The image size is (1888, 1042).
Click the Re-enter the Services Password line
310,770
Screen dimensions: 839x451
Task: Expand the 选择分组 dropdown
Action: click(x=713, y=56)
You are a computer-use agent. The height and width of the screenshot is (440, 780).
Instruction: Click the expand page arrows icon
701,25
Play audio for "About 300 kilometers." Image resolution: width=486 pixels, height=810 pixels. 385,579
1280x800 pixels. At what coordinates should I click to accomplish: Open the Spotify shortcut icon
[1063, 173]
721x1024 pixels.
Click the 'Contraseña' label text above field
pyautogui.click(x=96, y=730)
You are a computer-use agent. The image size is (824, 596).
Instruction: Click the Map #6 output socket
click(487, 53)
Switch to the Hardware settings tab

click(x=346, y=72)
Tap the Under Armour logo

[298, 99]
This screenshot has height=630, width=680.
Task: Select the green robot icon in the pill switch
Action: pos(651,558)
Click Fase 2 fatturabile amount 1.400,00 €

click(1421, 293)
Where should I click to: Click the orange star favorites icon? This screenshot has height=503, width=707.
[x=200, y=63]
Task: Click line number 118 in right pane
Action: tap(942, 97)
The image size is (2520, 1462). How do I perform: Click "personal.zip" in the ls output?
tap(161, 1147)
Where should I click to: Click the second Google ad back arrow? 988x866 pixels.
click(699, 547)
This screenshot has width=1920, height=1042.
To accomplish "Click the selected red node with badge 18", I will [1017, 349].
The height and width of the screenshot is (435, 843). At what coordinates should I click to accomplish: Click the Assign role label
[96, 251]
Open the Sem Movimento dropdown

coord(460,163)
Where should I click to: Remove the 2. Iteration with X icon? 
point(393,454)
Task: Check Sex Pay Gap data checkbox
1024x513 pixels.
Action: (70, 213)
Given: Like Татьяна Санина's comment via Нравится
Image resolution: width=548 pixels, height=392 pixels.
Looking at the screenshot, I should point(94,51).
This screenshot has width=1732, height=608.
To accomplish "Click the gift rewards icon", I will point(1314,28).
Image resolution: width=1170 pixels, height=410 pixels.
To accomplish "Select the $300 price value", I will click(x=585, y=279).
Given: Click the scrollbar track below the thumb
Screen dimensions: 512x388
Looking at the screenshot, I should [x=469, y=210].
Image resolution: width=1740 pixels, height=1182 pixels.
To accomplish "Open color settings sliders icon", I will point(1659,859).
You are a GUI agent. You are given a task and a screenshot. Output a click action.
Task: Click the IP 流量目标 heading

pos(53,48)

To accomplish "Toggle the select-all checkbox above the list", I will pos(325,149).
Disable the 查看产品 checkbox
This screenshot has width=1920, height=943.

» Try it
Please restate, word for word, the lines of the entries that run from the first line through the one holding "Image resolution: width=1170", and add nothing.

» Result for this exercise
The image size is (1888, 1042).
Click the Re-enter the Services Password line
310,770
Screen dimensions: 839x451
Task: Expand the 选择分组 dropdown
Action: click(x=713, y=56)
You are a computer-use agent. The height and width of the screenshot is (440, 780).
Instruction: Click the expand page arrows icon
701,25
Play audio for "About 300 kilometers." Image resolution: width=486 pixels, height=810 pixels. 385,579
1280x800 pixels. At what coordinates should I click to accomplish: Open the Spotify shortcut icon
[1063, 173]
721x1024 pixels.
Click the 'Contraseña' label text above field
pyautogui.click(x=96, y=730)
You are a computer-use agent. The image size is (824, 596).
Instruction: Click the Map #6 output socket
click(487, 53)
Switch to the Hardware settings tab

click(x=346, y=72)
Tap the Under Armour logo

[298, 99]
This screenshot has height=630, width=680.
Task: Select the green robot icon in the pill switch
Action: pos(651,558)
Click Fase 2 fatturabile amount 1.400,00 €

click(1421, 293)
Where should I click to: Click the orange star favorites icon? This screenshot has height=503, width=707.
[x=200, y=63]
Task: Click line number 118 in right pane
Action: tap(942, 97)
The image size is (2520, 1462). How do I perform: Click "personal.zip" in the ls output?
tap(161, 1147)
Where should I click to: Click the second Google ad back arrow? 988x866 pixels.
click(699, 547)
This screenshot has width=1920, height=1042.
To accomplish "Click the selected red node with badge 18", I will [1017, 349].
The height and width of the screenshot is (435, 843). At what coordinates should I click to accomplish: Click the Assign role label
[96, 251]
Open the Sem Movimento dropdown

coord(460,163)
Where should I click to: Remove the 2. Iteration with X icon? 
point(393,454)
Task: Check Sex Pay Gap data checkbox
1024x513 pixels.
Action: (70, 213)
Given: Like Татьяна Санина's comment via Нравится
Image resolution: width=548 pixels, height=392 pixels.
Looking at the screenshot, I should point(94,51).
This screenshot has width=1732, height=608.
To accomplish "Click the gift rewards icon", I will point(1314,28).
Image resolution: width=1170 pixels, height=410 pixels.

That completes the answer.